In the letter, Erika Meinhardt, president of national agency operations for Fidelity, addresses concerns that the events surrounding Hardwick’s departure may have had a negative impact on LandCastle or Fidelity.
“Because Fidelity made the decision to put its financial resources behind LandCastle Title, no closings, escrow accounts or other real estate-related transactions have been or will be negatively impacted in any way,” Meinhardt writes. “In fact, they continue to fund closings in a business as usual manner.”
Meinhardt also states that the law firm of MHS (now MSW) is an approved attorney and “is in good standing in the real estate industry.”
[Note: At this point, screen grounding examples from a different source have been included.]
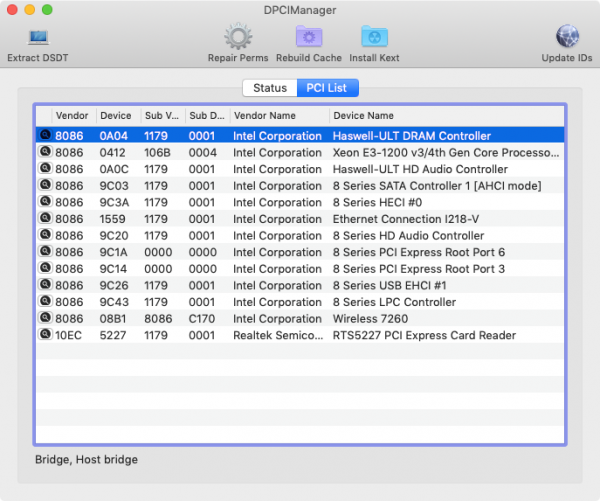Click magnifier icon beside Wireless 7260 row
This screenshot has height=501, width=600.
point(45,318)
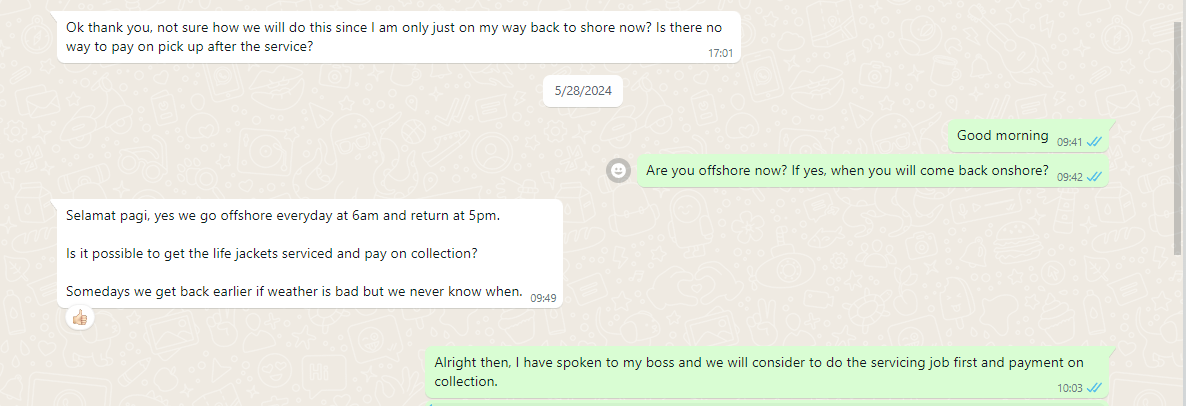Click the 17:01 message timestamp
The width and height of the screenshot is (1186, 406).
[x=720, y=53]
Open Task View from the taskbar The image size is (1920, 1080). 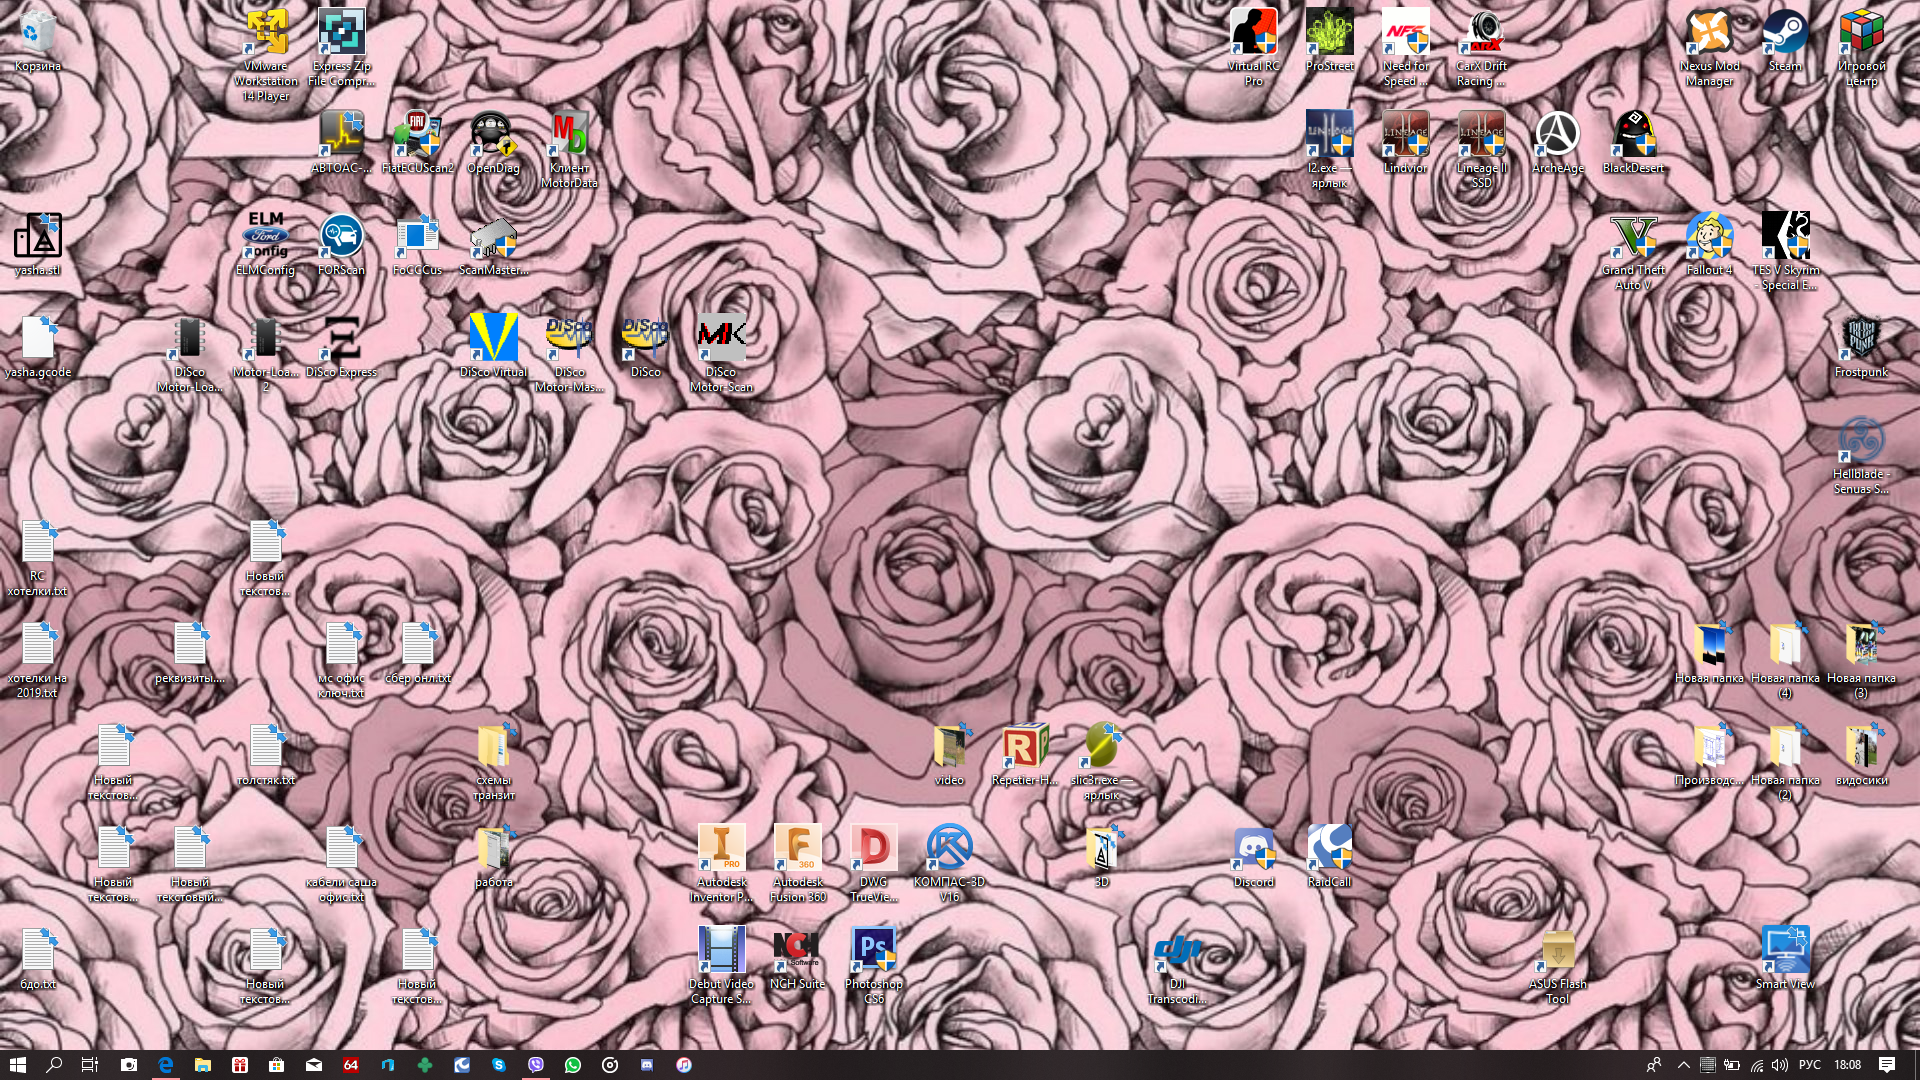[x=90, y=1065]
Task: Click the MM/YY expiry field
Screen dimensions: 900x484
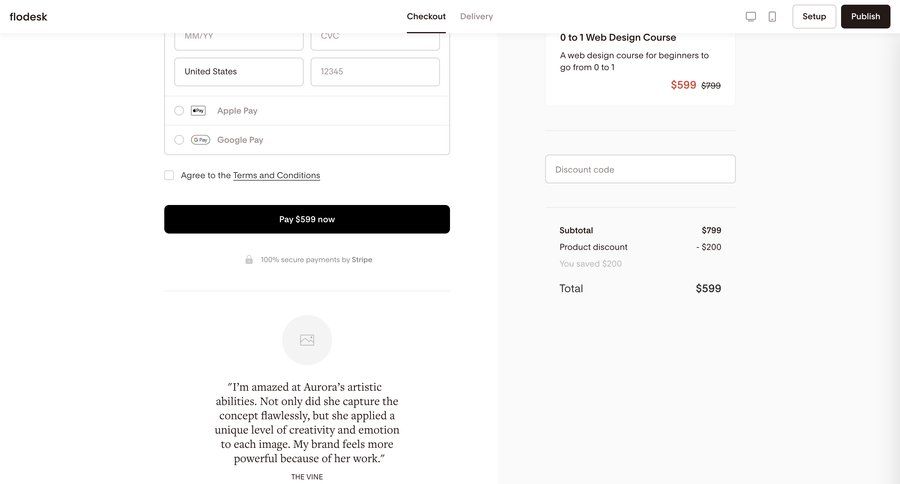Action: coord(239,37)
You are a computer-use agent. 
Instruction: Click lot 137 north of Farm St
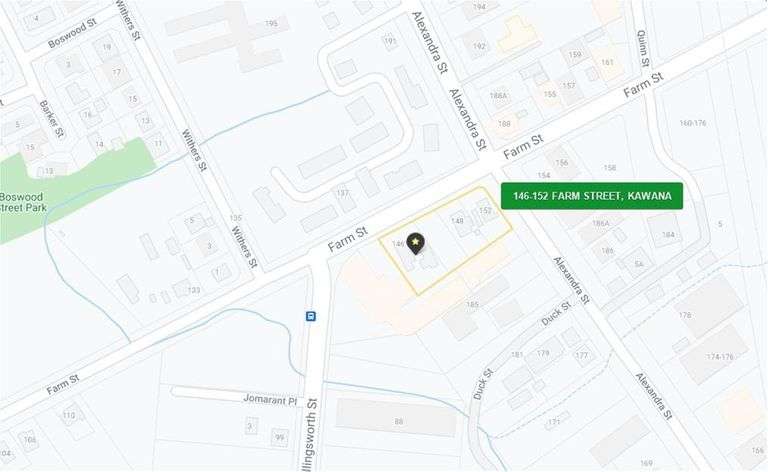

Meinhardt also states that LandCastle is an active agent in “good standing,” and is authorized to continue in its title policy and endorsement practices where permitted by law.
“Had Fidelity not made the decision to invest in LandCastle Title, many consumers could have faced significant losses and the real estate industry would have lost the confidence of the public it serves,” Meinhardt writes. “Because of Fidelity’s investment, no borrower has incurred a loss. Fidelity made this investment for exactly this reason – to help sustain an industry it is committed to serving.”
The full letter can be read here.
And as for Hardwick, attempts to elicit a response from his attorney on the pending litigation have also been unsuccessful.